[Stored items]
* * *
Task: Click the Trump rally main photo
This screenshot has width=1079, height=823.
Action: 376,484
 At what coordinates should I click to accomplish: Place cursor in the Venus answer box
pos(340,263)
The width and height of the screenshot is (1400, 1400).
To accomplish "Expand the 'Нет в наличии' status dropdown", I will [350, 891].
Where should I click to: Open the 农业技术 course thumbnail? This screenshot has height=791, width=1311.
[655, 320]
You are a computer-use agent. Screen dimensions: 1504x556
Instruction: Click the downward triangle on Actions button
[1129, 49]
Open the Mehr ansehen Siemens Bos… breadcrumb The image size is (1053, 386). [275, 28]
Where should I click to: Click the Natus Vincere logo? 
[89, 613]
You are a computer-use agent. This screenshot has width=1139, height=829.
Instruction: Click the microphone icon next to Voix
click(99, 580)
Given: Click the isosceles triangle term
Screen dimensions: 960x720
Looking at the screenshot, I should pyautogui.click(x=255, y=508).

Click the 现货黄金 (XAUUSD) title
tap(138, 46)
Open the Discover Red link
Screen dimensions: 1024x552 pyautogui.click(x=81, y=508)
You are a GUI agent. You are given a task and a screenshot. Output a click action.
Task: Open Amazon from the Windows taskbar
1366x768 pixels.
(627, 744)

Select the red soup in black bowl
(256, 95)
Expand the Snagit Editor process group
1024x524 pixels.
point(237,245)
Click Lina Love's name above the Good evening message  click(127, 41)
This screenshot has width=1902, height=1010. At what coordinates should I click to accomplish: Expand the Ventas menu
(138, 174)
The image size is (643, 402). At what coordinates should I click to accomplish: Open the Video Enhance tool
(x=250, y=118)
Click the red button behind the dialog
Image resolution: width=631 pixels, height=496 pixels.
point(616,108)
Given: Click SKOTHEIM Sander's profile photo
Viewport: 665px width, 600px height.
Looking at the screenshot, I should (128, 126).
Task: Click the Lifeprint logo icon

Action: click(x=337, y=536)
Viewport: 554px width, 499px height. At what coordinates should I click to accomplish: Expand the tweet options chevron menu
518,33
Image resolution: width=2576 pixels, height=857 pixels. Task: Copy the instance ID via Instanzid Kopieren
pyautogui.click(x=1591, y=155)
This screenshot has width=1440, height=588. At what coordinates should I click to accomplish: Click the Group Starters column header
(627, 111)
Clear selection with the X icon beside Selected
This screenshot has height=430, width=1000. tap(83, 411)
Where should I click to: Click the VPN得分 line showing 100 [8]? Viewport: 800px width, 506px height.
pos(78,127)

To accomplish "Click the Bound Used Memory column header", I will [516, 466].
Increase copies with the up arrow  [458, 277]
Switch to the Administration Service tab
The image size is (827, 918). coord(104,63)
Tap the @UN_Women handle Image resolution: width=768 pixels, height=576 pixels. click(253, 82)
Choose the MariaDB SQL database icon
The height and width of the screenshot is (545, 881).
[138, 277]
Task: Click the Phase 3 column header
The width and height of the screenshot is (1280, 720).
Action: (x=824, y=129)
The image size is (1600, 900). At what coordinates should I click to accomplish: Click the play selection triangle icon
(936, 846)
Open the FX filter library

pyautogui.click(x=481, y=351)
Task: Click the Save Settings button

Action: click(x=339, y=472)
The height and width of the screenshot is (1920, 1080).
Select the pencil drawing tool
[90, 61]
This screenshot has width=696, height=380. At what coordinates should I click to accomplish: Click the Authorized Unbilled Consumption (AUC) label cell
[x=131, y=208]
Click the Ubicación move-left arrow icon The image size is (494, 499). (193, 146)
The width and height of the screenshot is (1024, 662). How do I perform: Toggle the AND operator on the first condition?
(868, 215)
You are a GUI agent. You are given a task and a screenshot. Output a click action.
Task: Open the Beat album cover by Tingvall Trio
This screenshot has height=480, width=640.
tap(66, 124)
* * *
* AIM OF THE TASK: Could you reproduce all of the entries exactly as they appear?

* ANSWER SPACE:
Task: Click the Trump rally main photo
This screenshot has width=1079, height=823.
Action: 376,484
 At what coordinates should I click to accomplish: Place cursor in the Venus answer box
pos(340,263)
The width and height of the screenshot is (1400, 1400).
To accomplish "Expand the 'Нет в наличии' status dropdown", I will [350, 891].
Where should I click to: Open the 农业技术 course thumbnail? This screenshot has height=791, width=1311.
[655, 320]
You are a computer-use agent. Screen dimensions: 1504x556
Instruction: Click the downward triangle on Actions button
[1129, 49]
Open the Mehr ansehen Siemens Bos… breadcrumb The image size is (1053, 386). [275, 28]
Where should I click to: Click the Natus Vincere logo? 
[89, 613]
You are a computer-use agent. This screenshot has width=1139, height=829.
Instruction: Click the microphone icon next to Voix
click(99, 580)
Given: Click the isosceles triangle term
Screen dimensions: 960x720
Looking at the screenshot, I should pyautogui.click(x=255, y=508).

Click the 现货黄金 (XAUUSD) title
tap(138, 46)
Open the Discover Red link
Screen dimensions: 1024x552 pyautogui.click(x=81, y=508)
You are a GUI agent. You are given a task and a screenshot. Output a click action.
Task: Open Amazon from the Windows taskbar
1366x768 pixels.
(627, 744)

Select the red soup in black bowl
(256, 95)
Expand the Snagit Editor process group
1024x524 pixels.
point(237,245)
Click Lina Love's name above the Good evening message  click(127, 41)
This screenshot has width=1902, height=1010. At what coordinates should I click to accomplish: Expand the Ventas menu
(138, 174)
The image size is (643, 402). At what coordinates should I click to accomplish: Open the Video Enhance tool
(x=250, y=118)
Click the red button behind the dialog
Image resolution: width=631 pixels, height=496 pixels.
point(616,108)
Given: Click SKOTHEIM Sander's profile photo
Viewport: 665px width, 600px height.
Looking at the screenshot, I should (128, 126).
Task: Click the Lifeprint logo icon

Action: click(x=337, y=536)
Viewport: 554px width, 499px height. At what coordinates should I click to accomplish: Expand the tweet options chevron menu
518,33
Image resolution: width=2576 pixels, height=857 pixels. Task: Copy the instance ID via Instanzid Kopieren
pyautogui.click(x=1591, y=155)
This screenshot has width=1440, height=588. At what coordinates should I click to accomplish: Click the Group Starters column header
(627, 111)
Clear selection with the X icon beside Selected
This screenshot has height=430, width=1000. tap(83, 411)
Where should I click to: Click the VPN得分 line showing 100 [8]? Viewport: 800px width, 506px height.
pos(78,127)

To accomplish "Click the Bound Used Memory column header", I will [516, 466].
Increase copies with the up arrow  [458, 277]
Switch to the Administration Service tab
The image size is (827, 918). coord(104,63)
Tap the @UN_Women handle Image resolution: width=768 pixels, height=576 pixels. click(253, 82)
Choose the MariaDB SQL database icon
The height and width of the screenshot is (545, 881).
[138, 277]
Task: Click the Phase 3 column header
The width and height of the screenshot is (1280, 720).
Action: (x=824, y=129)
The image size is (1600, 900). At what coordinates should I click to accomplish: Click the play selection triangle icon
(936, 846)
Open the FX filter library

pyautogui.click(x=481, y=351)
Task: Click the Save Settings button

Action: click(x=339, y=472)
The height and width of the screenshot is (1920, 1080).
Select the pencil drawing tool
[90, 61]
This screenshot has width=696, height=380. At what coordinates should I click to accomplish: Click the Authorized Unbilled Consumption (AUC) label cell
[x=131, y=208]
Click the Ubicación move-left arrow icon The image size is (494, 499). (193, 146)
The width and height of the screenshot is (1024, 662). How do I perform: Toggle the AND operator on the first condition?
(868, 215)
You are a GUI agent. You are given a task and a screenshot. Output a click action.
Task: Open the Beat album cover by Tingvall Trio
This screenshot has height=480, width=640.
tap(66, 124)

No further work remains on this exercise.